Colorado College, a private school in Colorado Springs, is switching to remote learning and asking on-campus students to leave after three dorms were quarantined following a handful of positive COVID-19 cases, leaders announced Tuesday.
Colorado College is the first higher-education institution in the state to switch to remote operations after welcoming students back to campus in the midst of the pandemic.
“Despite our rigorous and successful testing, retesting and response protocol, and our low incidence of positive cases, the El Paso County Public Health Department has required us to quarantine entire residence halls. The department tells us to expect rolling waves of large quarantines going forward,” acting co-presidents Mike Edmonds and Robert Moore wrote in a letter to the campus community Tuesday. “The residential liberal arts experience is a special element of life at CC, but we can’t offer a quality residential experience to our students under these circumstances.”
The college, which has about 2,300 students, uses a block system for classes, so all Block 1 classes will now move to remote instruction, with most courses staying that way for the remainder of the fall semester, school officials said. Colleges leaders said they hope a limited number of students will be able to take in-person or hybrid fall courses later in the semester, depending on their degree.
Hundreds of Colorado College students were placed on two-week quarantines in their rooms across multiple dorm buildings as COVID-19 test results came back positive after they moved into on-campus housing.
Right as a two-week quarantine was ending for one dorm, 10 students tested positive for the new coronavirus last week, leading Colorado College to put two more dorm buildings on two-week quarantines Saturday at the behest of El Paso County Public Health and the Colorado Department of Public Health and Environment, according to the school.
On-campus students are now expected to leave campus by Sept. 20 unless they are already enrolled in one of the few in-person or hybrid courses the college was providing.

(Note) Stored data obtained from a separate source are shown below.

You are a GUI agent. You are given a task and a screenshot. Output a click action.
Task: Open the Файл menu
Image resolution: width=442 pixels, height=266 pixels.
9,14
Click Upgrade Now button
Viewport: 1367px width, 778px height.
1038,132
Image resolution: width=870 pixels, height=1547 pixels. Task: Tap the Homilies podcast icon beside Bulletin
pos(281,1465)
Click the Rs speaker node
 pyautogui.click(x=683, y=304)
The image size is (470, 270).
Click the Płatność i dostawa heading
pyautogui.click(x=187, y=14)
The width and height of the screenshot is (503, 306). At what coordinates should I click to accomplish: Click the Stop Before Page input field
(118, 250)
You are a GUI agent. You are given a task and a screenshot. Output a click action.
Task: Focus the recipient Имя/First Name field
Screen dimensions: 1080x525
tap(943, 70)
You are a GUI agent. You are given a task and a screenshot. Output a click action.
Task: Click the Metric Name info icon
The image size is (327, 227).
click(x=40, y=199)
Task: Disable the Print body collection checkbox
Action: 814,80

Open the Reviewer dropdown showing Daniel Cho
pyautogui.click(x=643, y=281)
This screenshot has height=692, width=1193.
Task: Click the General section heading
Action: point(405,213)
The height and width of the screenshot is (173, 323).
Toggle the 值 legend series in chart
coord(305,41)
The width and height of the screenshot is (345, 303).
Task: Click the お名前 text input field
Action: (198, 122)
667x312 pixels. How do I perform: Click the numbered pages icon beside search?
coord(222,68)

The college will let those students know by Thursday if they have permission to stay.
International students and those with “dire need” can continue living on campus. Details about move-out are forthcoming, officials said.
Students in quarantine may leave when their quarantine ends at noon Sept. 12. Quarantined students who live within driving distance and who can be driven home by a family member or responsible adult without stopping can leave at any time, the school said.
The college will credit the accounts of all students living in the quarantined dorms — Loomis, Mathias and South halls — their Block 1 room charges, including students who had room assignments there but were moved elsewhere for quarantine or isolation.
Colorado College said it will make an announcement Thursday for students partaking in other blocks.
“We recognize that there are many reasons why this shift will cause hardship for students and families,” Edmonds and Moore wrote. “CC is making every effort to help meet the needs of students. For a list of ways to access support for such needs as internet access, technology, software, food or housing security, among other challenges, please see our COVID-19 Emergency Response Fund information.”
This is a developing story that will be updated.